The product itself also says something important about where AI is heading. Arm’s new CPU is designed to work alongside the powerful accelerator chips used in data centres. In simple terms, it helps organise the traffic so the expensive AI hardware is used more efficiently. That makes the move less about replacing Nvidia and more about claiming a bigger role in the broader system.

Still, this is where things get awkward. Many of Arm’s customers also license its technology and build their own chips. So the company is moving closer to the money, but also closer to potential conflict. In AI, partner and rival are increasingly separated by little more than a boardroom mood swing.

Wall Street joins the chip war

SK Hynix adds the final piece to the picture: capital markets are now part of the AI competition.

The South Korean memory chipmaker is considering raising as much as 10 trillion won to 15 trillion won, or about USD 10 billion, through a potential US ADR listing. The money would help fund new AI infrastructure and expand capacity for advanced memory products. That is the obvious part.

The more interesting part is what a US listing could do beyond funding. It could give SK Hynix access to a deeper investor base and, just as importantly, to the kind of valuation premium that US markets often give to companies seen as central to the AI build-out. Bloomberg points to Taiwan Semiconductor Manufacturing Company as a useful precedent. Its ADR helped pull in foreign investor flows and, at one point, traded at a premium of more than 30% to its Taipei listing.

That tells us something bigger. In AI, access to capital is becoming a strategic asset in its own right. The company with the best technology does not always win most cleanly if another can finance expansion faster, attract more passive inflows, or tell its story to the market that is most willing to pay up for it.

For investors, that broadens the map. AI advantage does not sit only in software or chip design. It also sits in listing venue, funding flexibility and the ability to keep spending when demand is running hot.

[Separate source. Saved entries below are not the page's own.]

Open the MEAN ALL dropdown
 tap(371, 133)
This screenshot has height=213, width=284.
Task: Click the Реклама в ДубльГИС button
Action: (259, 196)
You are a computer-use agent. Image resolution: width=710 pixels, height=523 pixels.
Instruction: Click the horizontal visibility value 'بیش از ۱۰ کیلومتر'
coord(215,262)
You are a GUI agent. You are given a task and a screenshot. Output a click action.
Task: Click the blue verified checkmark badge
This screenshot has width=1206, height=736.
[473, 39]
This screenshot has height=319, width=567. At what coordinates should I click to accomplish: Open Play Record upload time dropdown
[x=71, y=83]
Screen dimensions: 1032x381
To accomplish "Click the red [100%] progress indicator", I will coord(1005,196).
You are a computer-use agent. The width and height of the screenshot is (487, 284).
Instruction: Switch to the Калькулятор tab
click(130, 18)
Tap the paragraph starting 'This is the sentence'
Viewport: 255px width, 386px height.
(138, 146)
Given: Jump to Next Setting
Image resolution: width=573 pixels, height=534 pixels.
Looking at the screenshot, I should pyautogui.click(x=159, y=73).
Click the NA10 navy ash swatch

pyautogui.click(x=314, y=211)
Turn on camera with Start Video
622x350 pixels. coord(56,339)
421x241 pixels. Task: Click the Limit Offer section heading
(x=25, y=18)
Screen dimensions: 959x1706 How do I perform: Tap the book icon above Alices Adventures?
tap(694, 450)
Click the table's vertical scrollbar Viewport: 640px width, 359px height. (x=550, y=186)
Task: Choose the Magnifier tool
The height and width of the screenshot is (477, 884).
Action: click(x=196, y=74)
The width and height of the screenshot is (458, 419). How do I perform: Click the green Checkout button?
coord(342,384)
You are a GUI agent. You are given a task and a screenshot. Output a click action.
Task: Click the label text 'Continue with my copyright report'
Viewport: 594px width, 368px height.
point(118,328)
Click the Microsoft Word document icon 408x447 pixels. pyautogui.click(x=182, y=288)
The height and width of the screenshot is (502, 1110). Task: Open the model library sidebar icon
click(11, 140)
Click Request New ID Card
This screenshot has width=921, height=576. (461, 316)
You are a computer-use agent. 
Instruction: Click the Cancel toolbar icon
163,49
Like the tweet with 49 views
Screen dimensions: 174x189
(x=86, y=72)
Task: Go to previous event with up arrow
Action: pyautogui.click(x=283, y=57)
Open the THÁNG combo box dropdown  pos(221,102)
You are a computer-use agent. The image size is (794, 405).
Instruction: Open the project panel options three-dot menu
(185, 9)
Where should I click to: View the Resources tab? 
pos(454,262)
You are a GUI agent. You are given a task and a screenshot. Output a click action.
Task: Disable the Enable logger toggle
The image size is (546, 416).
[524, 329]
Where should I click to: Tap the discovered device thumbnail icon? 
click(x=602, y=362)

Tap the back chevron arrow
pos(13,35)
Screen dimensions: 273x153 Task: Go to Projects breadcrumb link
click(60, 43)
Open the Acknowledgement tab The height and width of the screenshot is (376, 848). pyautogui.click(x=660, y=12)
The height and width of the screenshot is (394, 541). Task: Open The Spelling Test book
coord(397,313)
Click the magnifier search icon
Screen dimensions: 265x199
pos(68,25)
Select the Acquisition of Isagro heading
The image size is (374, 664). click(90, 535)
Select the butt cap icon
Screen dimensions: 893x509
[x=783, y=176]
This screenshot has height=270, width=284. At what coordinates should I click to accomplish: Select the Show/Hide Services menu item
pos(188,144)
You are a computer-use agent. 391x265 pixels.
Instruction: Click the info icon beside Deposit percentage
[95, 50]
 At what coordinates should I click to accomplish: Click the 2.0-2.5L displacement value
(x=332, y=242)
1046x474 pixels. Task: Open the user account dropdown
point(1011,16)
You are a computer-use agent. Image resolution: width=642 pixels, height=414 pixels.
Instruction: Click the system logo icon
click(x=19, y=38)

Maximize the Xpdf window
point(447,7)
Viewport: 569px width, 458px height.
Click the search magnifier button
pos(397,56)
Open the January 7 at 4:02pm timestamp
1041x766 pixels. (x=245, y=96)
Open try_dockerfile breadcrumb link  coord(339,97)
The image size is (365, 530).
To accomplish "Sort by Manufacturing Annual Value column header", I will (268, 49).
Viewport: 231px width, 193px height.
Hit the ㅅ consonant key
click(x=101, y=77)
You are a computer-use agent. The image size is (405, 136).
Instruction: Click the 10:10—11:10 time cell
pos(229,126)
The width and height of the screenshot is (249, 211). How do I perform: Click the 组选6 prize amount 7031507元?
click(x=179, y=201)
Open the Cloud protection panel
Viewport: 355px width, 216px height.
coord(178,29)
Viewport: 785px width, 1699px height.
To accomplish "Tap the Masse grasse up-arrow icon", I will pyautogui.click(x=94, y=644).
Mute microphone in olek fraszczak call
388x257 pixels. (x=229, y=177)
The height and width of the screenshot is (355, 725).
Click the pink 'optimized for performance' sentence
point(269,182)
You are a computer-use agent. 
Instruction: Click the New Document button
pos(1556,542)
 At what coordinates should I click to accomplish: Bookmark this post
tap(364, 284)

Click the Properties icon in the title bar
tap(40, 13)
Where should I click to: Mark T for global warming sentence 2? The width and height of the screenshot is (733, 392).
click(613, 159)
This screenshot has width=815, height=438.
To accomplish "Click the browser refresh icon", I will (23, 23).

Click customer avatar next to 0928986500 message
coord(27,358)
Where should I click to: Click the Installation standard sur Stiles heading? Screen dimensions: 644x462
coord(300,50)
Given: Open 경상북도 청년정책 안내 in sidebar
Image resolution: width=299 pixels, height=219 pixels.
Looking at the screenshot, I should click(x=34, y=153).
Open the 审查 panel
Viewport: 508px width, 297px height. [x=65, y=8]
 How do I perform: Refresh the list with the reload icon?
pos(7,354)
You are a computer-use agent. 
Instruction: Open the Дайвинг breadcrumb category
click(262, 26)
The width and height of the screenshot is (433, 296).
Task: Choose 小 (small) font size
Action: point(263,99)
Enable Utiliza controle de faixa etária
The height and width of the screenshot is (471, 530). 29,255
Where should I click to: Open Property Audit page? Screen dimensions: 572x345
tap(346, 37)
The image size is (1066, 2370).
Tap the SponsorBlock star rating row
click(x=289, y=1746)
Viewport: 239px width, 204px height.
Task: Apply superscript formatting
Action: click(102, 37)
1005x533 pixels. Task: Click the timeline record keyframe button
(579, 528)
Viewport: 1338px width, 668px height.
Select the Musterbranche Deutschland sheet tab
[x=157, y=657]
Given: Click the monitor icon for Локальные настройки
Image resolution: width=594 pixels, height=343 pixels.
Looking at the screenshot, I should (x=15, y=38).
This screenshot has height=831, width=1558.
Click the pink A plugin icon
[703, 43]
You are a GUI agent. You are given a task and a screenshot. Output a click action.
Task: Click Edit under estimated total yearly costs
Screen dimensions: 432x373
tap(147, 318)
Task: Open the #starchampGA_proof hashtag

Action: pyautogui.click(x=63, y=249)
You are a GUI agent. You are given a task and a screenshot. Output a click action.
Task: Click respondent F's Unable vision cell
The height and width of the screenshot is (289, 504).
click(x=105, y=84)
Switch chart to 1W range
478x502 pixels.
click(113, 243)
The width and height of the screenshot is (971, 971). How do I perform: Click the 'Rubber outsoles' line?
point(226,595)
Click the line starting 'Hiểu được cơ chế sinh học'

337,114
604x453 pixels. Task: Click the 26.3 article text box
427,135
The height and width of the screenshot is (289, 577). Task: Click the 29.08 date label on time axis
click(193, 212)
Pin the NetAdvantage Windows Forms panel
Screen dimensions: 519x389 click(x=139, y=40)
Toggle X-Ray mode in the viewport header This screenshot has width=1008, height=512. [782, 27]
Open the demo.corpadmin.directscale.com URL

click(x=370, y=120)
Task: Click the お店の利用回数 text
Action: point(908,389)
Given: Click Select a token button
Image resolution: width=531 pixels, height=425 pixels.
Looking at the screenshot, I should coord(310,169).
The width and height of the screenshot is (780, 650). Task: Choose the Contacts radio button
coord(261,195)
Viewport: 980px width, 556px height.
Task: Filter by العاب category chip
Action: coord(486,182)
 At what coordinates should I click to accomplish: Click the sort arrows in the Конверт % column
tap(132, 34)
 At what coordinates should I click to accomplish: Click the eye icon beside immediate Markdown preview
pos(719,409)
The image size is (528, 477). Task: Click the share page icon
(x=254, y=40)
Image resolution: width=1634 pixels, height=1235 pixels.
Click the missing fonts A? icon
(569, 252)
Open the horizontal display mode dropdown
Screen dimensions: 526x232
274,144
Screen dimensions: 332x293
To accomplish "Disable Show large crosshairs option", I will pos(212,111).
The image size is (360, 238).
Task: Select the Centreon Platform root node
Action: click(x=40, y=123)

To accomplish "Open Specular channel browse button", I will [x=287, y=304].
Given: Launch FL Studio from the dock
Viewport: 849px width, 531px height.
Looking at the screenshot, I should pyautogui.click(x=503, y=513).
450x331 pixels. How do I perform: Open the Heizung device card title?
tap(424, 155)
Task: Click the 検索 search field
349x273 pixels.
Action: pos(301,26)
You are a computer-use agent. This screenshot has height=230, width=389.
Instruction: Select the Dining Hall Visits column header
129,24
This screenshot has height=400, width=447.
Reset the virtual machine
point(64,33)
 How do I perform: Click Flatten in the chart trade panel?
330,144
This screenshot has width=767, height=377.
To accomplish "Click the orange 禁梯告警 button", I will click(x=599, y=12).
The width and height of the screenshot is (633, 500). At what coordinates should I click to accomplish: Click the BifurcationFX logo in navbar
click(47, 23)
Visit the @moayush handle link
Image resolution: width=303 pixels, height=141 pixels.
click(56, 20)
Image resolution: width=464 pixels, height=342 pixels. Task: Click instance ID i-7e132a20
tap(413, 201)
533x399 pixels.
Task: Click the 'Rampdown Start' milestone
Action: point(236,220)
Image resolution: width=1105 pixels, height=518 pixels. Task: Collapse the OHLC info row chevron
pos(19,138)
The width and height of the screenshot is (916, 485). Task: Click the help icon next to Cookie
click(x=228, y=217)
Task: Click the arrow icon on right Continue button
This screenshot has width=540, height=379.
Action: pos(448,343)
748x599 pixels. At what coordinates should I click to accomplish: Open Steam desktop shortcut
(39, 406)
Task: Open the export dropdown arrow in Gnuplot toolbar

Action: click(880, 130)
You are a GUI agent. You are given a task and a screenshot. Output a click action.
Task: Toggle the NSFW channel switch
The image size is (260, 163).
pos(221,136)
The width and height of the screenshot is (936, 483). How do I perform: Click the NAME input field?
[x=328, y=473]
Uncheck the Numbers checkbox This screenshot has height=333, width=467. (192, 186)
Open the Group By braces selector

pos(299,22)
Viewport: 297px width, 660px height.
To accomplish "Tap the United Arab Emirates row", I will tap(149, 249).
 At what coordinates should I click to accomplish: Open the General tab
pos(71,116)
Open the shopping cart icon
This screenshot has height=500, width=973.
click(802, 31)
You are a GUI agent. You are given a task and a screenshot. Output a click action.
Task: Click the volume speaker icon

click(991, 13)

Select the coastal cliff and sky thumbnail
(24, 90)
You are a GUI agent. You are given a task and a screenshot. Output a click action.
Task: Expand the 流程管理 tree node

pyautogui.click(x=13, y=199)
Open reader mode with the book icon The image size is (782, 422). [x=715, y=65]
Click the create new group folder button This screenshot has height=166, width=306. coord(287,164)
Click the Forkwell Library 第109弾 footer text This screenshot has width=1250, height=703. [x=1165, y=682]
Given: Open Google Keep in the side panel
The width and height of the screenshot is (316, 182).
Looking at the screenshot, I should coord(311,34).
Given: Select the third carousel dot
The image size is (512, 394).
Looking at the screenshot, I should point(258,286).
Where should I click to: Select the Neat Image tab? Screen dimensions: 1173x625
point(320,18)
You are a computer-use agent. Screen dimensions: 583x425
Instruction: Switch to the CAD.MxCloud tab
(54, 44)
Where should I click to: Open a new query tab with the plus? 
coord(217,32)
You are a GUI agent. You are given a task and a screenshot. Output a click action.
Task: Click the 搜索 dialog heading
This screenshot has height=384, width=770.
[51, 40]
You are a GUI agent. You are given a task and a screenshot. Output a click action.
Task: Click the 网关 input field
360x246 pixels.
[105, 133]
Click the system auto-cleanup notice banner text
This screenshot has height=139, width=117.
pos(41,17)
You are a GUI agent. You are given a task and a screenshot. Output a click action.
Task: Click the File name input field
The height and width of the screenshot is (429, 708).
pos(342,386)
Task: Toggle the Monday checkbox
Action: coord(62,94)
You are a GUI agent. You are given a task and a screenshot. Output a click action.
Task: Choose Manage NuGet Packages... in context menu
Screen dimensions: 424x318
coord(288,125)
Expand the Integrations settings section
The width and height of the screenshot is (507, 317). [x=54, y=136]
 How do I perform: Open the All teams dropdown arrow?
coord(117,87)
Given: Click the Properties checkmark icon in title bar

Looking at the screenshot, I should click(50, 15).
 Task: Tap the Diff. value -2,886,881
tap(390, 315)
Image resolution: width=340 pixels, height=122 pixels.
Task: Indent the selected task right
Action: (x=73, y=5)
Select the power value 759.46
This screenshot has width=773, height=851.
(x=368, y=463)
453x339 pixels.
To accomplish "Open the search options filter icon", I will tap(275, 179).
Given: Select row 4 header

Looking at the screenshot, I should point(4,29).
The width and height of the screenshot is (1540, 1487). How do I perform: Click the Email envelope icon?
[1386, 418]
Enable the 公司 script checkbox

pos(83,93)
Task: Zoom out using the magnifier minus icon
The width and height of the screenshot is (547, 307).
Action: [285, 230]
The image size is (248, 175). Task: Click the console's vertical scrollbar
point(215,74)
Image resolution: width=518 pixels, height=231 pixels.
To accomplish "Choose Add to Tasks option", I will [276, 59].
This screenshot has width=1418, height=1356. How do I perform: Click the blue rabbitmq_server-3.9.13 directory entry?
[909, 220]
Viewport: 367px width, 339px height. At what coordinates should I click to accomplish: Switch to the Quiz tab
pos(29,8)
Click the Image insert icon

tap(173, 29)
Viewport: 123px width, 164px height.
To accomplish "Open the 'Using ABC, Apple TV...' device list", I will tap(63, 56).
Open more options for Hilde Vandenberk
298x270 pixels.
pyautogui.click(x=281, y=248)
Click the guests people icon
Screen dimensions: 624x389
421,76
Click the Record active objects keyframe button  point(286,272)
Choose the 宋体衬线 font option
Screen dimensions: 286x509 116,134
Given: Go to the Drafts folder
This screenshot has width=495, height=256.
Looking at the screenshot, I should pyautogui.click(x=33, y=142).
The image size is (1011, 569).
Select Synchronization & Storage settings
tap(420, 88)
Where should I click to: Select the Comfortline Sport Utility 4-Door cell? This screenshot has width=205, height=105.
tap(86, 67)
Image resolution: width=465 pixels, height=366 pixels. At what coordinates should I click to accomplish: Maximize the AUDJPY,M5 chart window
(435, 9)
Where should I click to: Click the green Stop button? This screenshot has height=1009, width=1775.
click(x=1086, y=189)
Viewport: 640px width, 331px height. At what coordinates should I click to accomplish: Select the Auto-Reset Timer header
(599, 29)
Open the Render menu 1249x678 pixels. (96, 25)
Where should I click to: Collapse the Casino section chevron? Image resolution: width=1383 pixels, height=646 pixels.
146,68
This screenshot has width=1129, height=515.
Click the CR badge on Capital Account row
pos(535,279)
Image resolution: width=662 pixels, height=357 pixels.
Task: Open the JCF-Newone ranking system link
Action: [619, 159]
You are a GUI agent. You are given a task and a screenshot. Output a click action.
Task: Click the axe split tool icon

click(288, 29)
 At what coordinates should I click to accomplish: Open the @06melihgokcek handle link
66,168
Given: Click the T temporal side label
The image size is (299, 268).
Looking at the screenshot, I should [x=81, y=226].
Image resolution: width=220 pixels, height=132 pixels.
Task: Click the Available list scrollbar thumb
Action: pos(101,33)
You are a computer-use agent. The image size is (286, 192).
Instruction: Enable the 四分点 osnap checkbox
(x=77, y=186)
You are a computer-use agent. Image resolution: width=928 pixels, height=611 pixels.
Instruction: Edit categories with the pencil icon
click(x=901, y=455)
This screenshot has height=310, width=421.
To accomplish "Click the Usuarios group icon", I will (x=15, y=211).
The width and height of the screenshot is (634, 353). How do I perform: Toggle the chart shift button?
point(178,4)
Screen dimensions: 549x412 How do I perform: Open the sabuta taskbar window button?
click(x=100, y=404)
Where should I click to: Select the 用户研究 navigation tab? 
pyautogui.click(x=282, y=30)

When control becomes friction

There are obvious risks to this control race. First, vertical integration can strain relationships. Arm may unsettle customers that once saw it as a neutral supplier. OpenAI’s search for more independence could also create friction with Microsoft over time. Second, more control usually means more spending. AI economics look dazzling in presentations, but less so when cash burn and infrastructure bills arrive on schedule. Third, geopolitics still sits over the sector like a stern auditor. Chips, memory and data centre hardware remain exposed to export controls, supply disruptions and policy shifts. Early warning signs are simple: colder partnership language, bigger spending promises without matching returns, and customers quietly building around suppliers rather than with them.

The keys to the building

The first act of the AI boom was about access. Get the model, rent the cloud, buy the chips, join the excitement. The second act looks harder and far more interesting. Companies now want the keys to the building. They want their own compute options, their own route to investors, and a larger share of the economics that sit behind every query, every server rack and every watt of power.

That does not mean partnerships disappear. It means partnerships are becoming more conditional, more strategic and more expensive. For long-term investors, that is the real thread running through these stories. The next AI winners may still invent brilliant things. But they may be defined even more by what they own, what they control, and how little they need to ask anyone else for permission.